> _Action item_: Your answer must consist of exactly the lines below, starting with the line with "This screenshot has width=768, height=1280." and going on through the line with "Click into the", and nothing else.

> _Extracted entries_:
══════════
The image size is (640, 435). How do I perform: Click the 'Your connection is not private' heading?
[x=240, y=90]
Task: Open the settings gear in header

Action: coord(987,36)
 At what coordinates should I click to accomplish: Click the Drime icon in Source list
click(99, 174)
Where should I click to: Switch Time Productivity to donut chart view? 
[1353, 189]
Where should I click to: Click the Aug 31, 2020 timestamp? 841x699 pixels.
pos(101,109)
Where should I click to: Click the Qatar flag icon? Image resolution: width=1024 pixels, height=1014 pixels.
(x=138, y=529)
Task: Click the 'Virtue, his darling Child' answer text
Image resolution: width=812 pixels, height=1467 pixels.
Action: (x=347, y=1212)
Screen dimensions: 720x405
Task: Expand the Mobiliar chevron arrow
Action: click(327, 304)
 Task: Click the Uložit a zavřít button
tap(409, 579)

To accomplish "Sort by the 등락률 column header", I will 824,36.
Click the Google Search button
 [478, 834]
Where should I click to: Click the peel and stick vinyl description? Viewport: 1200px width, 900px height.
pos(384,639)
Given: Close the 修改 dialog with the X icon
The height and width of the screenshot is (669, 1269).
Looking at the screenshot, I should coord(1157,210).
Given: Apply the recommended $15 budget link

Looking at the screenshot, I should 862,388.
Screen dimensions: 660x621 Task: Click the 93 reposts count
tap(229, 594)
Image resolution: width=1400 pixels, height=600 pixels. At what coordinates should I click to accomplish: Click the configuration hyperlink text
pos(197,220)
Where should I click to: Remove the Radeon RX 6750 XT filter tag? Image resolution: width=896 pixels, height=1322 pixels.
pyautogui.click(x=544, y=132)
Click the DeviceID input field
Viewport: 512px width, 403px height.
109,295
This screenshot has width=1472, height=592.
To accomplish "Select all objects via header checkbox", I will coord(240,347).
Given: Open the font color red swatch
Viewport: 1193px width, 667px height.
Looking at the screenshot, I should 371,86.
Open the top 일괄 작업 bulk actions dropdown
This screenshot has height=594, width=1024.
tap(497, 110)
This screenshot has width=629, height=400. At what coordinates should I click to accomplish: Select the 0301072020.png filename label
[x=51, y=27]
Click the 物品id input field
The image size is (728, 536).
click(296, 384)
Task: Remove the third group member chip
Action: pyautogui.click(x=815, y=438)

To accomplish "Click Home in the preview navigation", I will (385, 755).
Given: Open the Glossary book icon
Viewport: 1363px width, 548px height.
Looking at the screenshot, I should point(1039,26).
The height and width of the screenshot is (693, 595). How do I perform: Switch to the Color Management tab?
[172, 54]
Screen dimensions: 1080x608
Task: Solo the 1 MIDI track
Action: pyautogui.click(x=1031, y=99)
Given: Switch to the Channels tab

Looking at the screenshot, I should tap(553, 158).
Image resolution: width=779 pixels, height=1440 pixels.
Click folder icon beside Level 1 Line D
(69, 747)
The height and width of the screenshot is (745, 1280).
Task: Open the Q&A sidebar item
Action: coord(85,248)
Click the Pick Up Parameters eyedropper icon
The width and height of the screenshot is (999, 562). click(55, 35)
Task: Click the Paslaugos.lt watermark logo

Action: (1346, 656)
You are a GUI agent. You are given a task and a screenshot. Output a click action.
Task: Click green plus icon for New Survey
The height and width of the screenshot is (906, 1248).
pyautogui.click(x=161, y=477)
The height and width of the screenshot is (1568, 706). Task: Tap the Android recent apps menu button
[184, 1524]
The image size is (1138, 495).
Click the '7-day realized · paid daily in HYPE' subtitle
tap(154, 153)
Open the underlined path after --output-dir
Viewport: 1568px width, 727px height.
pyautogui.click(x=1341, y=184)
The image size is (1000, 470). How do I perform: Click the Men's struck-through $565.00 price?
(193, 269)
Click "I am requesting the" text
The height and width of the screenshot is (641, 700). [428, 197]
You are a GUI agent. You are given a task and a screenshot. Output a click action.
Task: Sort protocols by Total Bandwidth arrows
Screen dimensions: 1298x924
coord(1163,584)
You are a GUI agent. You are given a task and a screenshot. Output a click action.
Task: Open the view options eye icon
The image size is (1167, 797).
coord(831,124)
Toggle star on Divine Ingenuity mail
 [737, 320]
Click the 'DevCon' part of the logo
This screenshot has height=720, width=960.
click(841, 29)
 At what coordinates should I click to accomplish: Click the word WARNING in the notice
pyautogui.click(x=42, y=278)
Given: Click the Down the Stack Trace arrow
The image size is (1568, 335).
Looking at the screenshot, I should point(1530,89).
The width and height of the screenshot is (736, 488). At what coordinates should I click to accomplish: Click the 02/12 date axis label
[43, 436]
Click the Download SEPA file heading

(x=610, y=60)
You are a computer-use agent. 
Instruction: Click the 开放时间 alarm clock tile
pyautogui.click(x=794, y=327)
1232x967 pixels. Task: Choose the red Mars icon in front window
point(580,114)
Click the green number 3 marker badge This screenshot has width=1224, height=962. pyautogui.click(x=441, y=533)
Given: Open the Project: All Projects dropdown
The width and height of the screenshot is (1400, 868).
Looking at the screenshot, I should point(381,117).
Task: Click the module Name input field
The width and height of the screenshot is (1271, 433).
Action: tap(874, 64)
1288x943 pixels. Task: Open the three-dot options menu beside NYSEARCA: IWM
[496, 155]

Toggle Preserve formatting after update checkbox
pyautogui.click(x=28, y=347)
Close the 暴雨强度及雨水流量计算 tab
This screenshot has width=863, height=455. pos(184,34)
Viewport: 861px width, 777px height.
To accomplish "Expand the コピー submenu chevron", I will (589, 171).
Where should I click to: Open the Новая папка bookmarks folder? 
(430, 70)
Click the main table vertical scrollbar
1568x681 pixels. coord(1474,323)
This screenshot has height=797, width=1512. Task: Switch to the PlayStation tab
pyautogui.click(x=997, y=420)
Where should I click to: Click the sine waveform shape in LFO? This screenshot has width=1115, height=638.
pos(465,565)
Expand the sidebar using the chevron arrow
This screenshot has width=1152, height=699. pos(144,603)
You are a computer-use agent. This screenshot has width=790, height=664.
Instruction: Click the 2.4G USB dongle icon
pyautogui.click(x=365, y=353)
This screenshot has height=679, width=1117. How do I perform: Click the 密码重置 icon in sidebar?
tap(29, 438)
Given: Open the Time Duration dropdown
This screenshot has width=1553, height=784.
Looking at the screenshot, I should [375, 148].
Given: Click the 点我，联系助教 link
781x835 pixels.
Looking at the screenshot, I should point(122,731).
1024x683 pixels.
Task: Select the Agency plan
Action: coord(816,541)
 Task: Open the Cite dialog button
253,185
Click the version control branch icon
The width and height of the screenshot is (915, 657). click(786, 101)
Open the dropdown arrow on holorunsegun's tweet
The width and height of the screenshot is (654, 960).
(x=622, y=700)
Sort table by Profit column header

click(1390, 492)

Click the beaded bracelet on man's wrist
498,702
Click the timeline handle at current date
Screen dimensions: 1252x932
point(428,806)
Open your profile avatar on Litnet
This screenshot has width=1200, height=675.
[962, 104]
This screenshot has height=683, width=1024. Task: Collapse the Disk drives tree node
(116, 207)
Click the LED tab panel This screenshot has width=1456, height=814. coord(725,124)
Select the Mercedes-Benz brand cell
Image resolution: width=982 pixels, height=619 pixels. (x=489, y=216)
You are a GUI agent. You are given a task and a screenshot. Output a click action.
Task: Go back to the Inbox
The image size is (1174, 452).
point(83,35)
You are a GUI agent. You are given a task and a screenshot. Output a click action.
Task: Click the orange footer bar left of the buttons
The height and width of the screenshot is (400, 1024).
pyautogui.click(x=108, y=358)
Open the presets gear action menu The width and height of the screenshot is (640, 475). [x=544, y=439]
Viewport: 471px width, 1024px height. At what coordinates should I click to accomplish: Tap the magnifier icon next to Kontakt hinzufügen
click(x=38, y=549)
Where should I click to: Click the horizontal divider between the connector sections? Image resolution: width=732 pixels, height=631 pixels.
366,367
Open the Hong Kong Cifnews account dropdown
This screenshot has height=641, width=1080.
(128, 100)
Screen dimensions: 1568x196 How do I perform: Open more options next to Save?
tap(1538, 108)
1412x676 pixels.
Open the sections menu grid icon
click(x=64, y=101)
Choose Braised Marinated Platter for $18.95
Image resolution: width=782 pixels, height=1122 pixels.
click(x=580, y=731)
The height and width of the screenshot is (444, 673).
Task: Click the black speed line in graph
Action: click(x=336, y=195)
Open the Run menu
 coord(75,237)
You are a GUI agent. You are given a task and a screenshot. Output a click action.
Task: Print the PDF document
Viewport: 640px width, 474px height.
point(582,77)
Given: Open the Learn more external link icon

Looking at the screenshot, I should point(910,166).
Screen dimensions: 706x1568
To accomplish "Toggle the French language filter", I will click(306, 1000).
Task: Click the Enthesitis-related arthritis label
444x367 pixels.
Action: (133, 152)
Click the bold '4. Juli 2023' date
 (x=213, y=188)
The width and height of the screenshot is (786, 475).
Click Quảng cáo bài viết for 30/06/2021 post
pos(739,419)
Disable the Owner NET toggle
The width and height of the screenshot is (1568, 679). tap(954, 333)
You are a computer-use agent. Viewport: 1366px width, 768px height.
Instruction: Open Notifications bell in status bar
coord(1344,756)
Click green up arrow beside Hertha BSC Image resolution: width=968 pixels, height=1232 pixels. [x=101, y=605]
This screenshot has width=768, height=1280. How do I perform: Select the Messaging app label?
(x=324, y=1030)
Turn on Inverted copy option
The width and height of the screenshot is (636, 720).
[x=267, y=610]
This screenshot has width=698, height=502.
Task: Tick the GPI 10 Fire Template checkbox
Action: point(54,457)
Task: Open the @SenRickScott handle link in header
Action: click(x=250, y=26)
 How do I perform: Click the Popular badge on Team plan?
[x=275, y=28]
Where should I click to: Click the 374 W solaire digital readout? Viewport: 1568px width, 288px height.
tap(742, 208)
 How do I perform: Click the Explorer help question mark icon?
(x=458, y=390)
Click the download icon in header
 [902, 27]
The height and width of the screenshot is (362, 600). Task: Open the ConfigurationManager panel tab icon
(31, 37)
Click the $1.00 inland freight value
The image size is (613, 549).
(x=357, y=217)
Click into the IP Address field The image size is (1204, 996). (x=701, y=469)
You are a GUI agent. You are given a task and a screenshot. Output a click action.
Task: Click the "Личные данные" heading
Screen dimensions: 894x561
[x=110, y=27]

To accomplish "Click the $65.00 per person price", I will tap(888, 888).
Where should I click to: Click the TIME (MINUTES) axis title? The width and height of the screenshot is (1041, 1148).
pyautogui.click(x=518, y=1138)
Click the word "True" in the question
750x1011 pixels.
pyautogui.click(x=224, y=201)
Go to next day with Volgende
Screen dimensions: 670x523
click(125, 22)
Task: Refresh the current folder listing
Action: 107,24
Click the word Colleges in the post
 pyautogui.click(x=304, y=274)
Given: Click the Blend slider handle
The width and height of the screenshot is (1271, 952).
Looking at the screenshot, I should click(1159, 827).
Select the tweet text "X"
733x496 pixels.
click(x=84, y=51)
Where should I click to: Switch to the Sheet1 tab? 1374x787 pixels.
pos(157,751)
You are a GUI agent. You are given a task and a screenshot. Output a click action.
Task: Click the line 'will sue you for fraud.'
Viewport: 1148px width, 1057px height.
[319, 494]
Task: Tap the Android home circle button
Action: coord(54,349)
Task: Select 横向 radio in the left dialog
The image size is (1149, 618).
══════════
> _Answer to this task_:
This screenshot has width=768, height=1280. How do I perform: Select the Messaging app label?
(x=324, y=1030)
Turn on Inverted copy option
The width and height of the screenshot is (636, 720).
[x=267, y=610]
This screenshot has width=698, height=502.
Task: Tick the GPI 10 Fire Template checkbox
Action: point(54,457)
Task: Open the @SenRickScott handle link in header
Action: click(x=250, y=26)
 How do I perform: Click the Popular badge on Team plan?
[x=275, y=28]
Where should I click to: Click the 374 W solaire digital readout? Viewport: 1568px width, 288px height.
tap(742, 208)
 How do I perform: Click the Explorer help question mark icon?
(x=458, y=390)
Click the download icon in header
 [902, 27]
The height and width of the screenshot is (362, 600). Task: Open the ConfigurationManager panel tab icon
(31, 37)
Click the $1.00 inland freight value
The image size is (613, 549).
(x=357, y=217)
Click into the IP Address field The image size is (1204, 996). (x=701, y=469)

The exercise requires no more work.